In their opinion there is deception in the provoked spiritist manifestations.
But in the event above there is no indication that the passenger was
playing a role in a comedy. That is how the spontaneous manifestations,
when supported by undisputable testimony, are of great relevance since
there is no room for suspicion of any kind. To the spiritists there is nothing
extraordinary about the fact above because they can explain it perfectly
well. To the eyes of the ignorant it will seem supernatural, marvelous.
To someone that knows the theory of the perispirit and the liberty of the
soul among the incarnated, it is all part of the laws of nature. A critic
greatly amused himself poking fun at the story of the man of with his
snuffbox published in the March 1859 issue of The Review, saying that
it was all the imagination of the sick lady. What is it that is more impossible
in that story than in this one? The two facts are explained by the
exactly same rule that governs the relationship between spirit and matter.
Besides, we ask all spiritists who have studied the theory of phenomena
if, by reading the facts that we have just reported, their attention was not
immediately attracted to the mode by which it can be produced; if they
did not find an explanation; if, as a consequence of the explanation, their
conclusion was not a possibility, and by force of that possibility, if their
reason was not more satisfied than if they had to accept it just as a matter
of faith, without the support of their intelligence?

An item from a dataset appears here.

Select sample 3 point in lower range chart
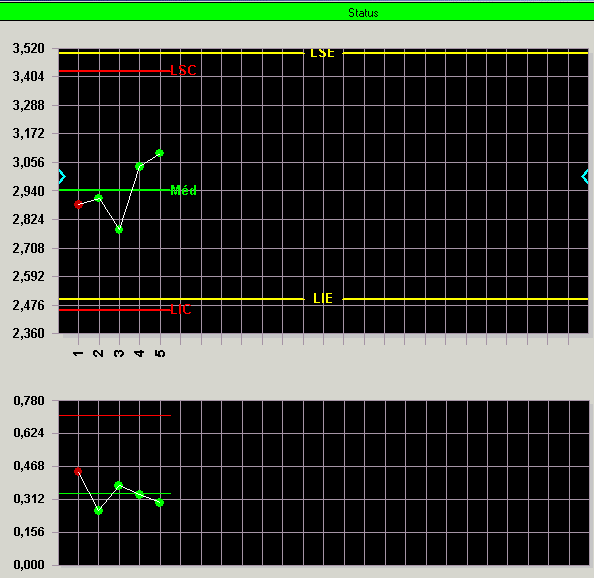 coord(119,486)
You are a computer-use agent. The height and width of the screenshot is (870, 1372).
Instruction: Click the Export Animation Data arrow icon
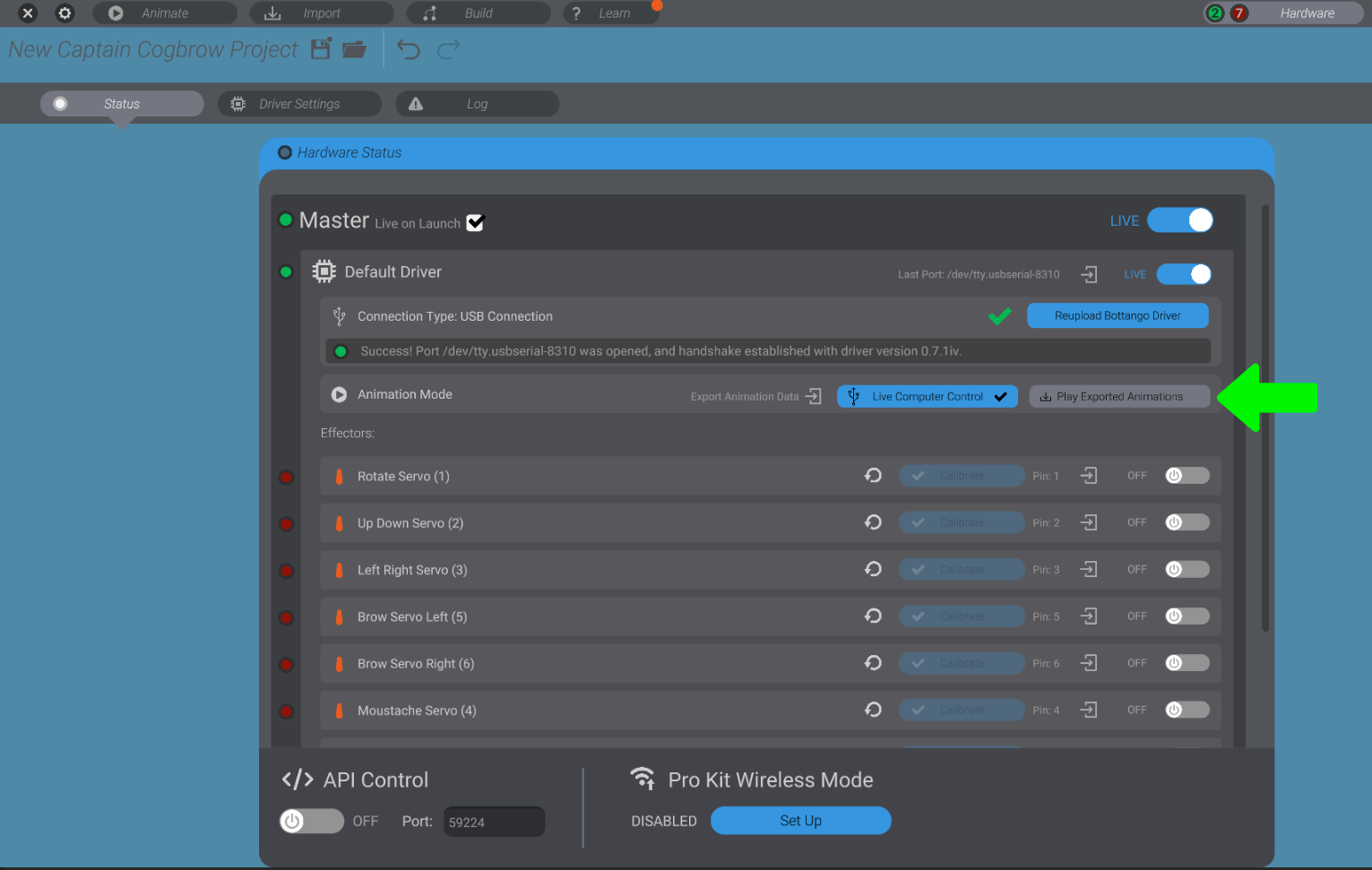814,396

Those who criticized
us for presenting this theory forget that it is the result of long and patient
studies, that they could have done the same, as we have, working as much
as we did and still do every day; that by providing the means of understanding
phenomena we give it a foundation, a reason for its existence,
that silenced many critics and contributed by and large to the propagation
of Spiritism, considering that people accept it with more good will than
something that is understood in opposition to something that cannot be.